Task brief
Copy all lines holding the word "navigation" from the entries.
##### Supplied records
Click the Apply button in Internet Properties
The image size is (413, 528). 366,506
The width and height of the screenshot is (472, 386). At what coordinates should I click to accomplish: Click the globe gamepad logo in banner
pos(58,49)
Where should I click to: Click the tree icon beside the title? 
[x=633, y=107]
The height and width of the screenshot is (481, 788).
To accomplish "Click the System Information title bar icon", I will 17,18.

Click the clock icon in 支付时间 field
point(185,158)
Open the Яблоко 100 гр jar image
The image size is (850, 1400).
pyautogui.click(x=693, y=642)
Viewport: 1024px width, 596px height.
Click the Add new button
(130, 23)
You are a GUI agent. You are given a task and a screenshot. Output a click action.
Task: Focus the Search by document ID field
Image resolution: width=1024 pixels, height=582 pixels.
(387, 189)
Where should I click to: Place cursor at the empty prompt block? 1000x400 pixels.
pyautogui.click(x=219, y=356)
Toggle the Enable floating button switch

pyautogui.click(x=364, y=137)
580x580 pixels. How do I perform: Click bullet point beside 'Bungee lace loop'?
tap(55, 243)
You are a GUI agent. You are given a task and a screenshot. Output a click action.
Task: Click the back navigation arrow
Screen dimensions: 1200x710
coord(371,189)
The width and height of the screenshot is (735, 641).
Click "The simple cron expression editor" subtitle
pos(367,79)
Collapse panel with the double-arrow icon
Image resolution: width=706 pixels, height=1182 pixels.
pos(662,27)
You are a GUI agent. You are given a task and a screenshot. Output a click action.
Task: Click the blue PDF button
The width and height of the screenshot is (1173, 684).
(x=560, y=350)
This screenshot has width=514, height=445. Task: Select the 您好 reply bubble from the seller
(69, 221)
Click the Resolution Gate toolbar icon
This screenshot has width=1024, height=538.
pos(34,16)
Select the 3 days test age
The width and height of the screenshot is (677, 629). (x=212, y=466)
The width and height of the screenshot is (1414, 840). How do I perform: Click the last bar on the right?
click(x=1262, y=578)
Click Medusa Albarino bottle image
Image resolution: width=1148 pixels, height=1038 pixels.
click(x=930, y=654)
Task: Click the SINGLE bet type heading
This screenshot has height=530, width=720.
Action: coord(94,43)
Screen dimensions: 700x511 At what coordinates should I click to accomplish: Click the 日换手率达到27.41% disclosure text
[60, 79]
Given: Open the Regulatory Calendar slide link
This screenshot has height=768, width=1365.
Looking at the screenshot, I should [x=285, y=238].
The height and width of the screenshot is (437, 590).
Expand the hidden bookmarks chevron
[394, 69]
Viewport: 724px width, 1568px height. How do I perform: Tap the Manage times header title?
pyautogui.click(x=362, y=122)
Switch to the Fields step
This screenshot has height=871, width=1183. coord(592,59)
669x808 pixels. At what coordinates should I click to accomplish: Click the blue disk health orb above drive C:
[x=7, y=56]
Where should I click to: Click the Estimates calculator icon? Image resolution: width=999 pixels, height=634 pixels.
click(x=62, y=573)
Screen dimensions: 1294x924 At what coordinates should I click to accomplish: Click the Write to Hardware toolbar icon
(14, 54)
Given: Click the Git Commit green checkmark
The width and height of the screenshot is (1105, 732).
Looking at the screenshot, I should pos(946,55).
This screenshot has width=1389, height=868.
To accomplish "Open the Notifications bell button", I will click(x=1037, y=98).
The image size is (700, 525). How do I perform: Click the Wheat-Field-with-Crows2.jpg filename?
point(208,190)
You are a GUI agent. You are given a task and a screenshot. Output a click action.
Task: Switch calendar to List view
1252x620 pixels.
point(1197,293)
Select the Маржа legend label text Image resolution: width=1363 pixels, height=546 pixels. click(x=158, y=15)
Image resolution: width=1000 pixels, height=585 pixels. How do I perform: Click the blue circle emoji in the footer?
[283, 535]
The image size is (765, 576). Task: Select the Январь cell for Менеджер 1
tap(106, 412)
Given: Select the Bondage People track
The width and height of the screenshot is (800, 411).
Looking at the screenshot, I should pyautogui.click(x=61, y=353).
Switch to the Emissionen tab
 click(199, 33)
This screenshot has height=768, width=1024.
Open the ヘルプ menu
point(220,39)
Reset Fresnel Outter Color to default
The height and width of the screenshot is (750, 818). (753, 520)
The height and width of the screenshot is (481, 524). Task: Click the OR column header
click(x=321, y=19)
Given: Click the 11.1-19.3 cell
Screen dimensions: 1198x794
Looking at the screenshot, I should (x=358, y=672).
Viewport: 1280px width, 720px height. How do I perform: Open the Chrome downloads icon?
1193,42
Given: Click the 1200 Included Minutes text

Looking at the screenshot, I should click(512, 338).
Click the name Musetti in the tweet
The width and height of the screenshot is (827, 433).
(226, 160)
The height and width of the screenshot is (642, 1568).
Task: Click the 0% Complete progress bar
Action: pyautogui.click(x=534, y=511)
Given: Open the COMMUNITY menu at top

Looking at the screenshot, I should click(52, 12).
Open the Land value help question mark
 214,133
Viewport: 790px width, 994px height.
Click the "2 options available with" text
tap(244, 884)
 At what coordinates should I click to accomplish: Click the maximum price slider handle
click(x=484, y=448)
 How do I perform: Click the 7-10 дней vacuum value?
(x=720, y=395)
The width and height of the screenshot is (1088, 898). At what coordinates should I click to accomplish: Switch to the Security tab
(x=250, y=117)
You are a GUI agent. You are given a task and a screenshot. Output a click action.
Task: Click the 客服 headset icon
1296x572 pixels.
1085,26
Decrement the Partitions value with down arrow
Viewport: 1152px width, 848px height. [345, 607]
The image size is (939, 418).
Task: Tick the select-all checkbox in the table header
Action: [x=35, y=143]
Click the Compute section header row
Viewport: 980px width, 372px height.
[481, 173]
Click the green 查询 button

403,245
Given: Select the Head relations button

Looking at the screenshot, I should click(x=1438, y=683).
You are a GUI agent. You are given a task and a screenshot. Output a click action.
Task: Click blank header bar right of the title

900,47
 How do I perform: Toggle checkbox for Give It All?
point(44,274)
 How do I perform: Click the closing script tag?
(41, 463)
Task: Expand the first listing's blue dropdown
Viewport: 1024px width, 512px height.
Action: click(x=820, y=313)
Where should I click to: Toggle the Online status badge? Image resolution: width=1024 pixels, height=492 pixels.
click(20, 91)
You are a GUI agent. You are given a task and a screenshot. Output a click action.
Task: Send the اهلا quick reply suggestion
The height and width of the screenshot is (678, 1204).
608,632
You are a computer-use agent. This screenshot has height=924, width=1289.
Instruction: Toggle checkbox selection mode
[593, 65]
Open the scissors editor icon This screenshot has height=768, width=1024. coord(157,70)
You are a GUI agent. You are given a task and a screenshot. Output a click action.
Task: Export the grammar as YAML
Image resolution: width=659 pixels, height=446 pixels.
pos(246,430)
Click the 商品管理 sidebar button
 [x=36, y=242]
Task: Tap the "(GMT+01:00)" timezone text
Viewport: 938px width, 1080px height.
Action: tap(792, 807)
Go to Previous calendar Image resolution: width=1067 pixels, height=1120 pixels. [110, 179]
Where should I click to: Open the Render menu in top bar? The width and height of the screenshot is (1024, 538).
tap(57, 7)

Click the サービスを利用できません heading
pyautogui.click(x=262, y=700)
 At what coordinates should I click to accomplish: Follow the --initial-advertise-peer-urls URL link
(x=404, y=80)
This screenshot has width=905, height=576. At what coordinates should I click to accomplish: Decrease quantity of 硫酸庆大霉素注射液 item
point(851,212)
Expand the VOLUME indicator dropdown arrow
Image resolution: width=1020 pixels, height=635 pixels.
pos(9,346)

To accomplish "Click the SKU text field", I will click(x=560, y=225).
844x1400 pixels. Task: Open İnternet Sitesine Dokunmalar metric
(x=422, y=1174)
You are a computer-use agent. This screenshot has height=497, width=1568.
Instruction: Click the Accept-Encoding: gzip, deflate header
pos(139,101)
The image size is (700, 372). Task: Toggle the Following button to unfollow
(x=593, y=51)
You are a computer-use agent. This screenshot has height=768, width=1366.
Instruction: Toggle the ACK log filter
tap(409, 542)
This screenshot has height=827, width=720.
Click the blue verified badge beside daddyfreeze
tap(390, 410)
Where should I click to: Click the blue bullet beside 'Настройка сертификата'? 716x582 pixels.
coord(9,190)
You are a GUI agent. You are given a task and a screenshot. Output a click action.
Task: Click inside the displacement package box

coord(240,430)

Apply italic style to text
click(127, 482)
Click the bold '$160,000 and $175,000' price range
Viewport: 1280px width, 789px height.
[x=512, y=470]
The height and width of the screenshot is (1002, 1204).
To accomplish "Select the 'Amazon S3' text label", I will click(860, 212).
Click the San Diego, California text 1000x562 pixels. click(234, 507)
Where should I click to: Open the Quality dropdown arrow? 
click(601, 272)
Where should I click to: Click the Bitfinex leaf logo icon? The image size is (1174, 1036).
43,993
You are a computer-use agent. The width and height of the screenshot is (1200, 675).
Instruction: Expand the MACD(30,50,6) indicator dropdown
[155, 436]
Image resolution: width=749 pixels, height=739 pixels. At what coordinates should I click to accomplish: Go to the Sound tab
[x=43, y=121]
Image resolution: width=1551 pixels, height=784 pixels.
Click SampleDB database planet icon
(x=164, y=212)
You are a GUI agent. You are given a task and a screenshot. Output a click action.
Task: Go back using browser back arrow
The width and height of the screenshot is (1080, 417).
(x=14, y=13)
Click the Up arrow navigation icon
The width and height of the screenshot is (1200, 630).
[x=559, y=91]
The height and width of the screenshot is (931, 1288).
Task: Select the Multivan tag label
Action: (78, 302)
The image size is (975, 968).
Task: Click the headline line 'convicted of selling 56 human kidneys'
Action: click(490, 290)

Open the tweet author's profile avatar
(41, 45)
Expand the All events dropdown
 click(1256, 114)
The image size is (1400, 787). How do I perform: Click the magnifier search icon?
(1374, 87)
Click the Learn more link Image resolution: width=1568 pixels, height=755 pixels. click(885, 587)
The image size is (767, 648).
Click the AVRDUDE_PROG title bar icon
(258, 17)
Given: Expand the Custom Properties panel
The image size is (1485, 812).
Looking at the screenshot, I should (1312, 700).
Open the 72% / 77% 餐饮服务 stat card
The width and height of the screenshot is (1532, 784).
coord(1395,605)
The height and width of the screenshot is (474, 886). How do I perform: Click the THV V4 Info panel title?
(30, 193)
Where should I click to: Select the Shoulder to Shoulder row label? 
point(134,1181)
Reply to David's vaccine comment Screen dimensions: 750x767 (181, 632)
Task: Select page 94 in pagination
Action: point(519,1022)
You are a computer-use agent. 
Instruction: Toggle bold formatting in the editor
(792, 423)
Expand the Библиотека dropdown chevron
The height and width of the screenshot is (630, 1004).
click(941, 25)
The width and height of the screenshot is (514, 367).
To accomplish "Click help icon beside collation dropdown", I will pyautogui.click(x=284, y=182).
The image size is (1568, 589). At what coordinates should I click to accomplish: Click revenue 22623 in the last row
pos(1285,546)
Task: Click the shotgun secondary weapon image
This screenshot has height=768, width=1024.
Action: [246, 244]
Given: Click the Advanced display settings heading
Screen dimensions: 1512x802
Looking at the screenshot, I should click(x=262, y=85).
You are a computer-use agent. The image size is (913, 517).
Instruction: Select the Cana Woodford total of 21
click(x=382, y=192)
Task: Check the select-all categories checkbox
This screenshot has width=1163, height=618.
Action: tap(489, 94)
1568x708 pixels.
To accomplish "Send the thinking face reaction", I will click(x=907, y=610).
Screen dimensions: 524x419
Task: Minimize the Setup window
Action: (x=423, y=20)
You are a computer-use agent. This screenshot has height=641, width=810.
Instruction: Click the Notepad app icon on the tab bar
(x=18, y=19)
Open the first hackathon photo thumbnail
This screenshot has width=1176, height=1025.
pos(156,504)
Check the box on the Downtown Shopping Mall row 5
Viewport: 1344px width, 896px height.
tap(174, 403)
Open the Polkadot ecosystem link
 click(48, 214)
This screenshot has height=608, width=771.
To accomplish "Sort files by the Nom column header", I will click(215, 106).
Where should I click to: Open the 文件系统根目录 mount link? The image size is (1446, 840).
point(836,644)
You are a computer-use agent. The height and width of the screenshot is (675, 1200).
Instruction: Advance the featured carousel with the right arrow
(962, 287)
##########
Exercise output
Task: Click the back navigation arrow
Click the Up arrow navigation icon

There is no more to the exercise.